▸ **TEXT BLOCK**:
===============
What would Brexit mean for Brits who live in Spain and own Spanish property?

21 April 2016 | Tags: ,

Alex Radford, English Solicitor, Abogado and Partner with My Lawyer in Spain, and a resident in Spain for more than 25 years gives us his view on what impact a vote to leave the EU would have on Expats living in Spain and Brits who own Spanish property.

The referendum is on 23 June. If you have not registered to vote then I would strongly recommend that you do so by visiting the website www.aboutmyvote.co.uk.

The referendum to either leave or remain in the UE is a historic and once in a lifetime decision which will have a profound impact, one way or the other, on the future of the EU & the UK. Just like the Scottish referendum, the United Kingdom is showing the world what a great democracy our country of birth is.

If there is a vote for the UK to leave the EU then the UK will have a period of two years in which to negotiate its exit. Brits living in Spain for more than 183 days a year who present annual tax returns are considered Spanish tax residents. For the foreigners living in Spain who are Spanish tax residents, I do not anticipate that much will initially change. However for Brits not living in Spain for more than 183 days a year, I expect the burden of tax relating to capital gains tax, inheritance tax and non residents income tax to increase.
===============
▸ **Rows from a dataset**:

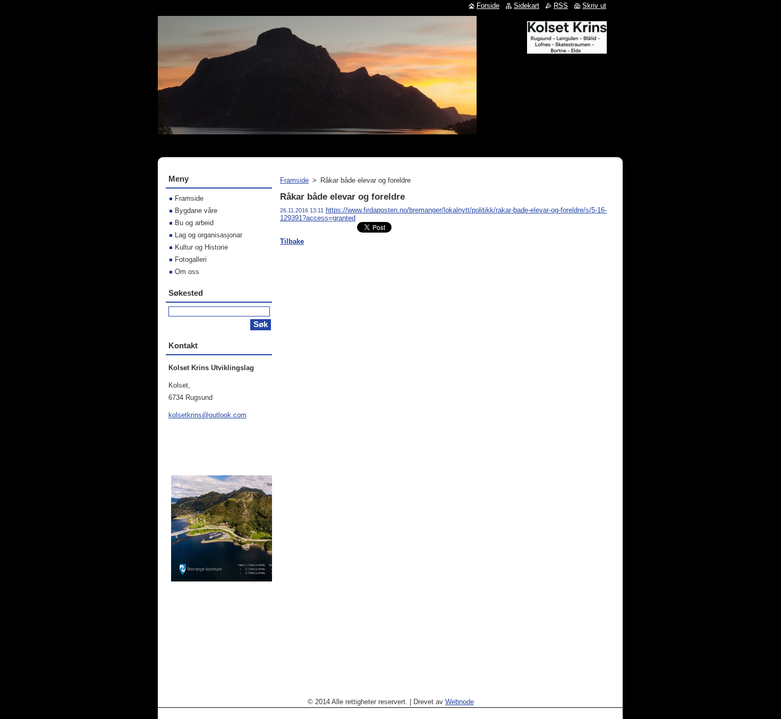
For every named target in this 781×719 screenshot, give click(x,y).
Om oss (187, 272)
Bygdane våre (196, 211)
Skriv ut (594, 6)
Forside (488, 6)
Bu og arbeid (194, 223)
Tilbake (292, 241)
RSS (561, 6)
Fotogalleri (191, 259)
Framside (294, 180)
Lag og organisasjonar (208, 235)
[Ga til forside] (567, 49)
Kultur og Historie (201, 247)
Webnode (459, 702)
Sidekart (526, 6)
===============
▸ **THINGS TO DO**:
[a] Translate this sentence from the Brexit article into Spanish: "The referendum is on 23 June."
[b] Update the rows from the line containing "Fotogalleri (191, 259)" through the end of the rows, replacing "Sidekart" with "Oversikt" and leaving everything else unchanged. Return only that stretch of rows.

▸ **LIST OF SOLUTIONS**:
[a] El referéndum es el 23 de junio.

[b]
Fotogalleri (191, 259)
Framside (294, 180)
Lag og organisasjonar (208, 235)
[Ga til forside] (567, 49)
Kultur og Historie (201, 247)
Webnode (459, 702)
Oversikt (526, 6)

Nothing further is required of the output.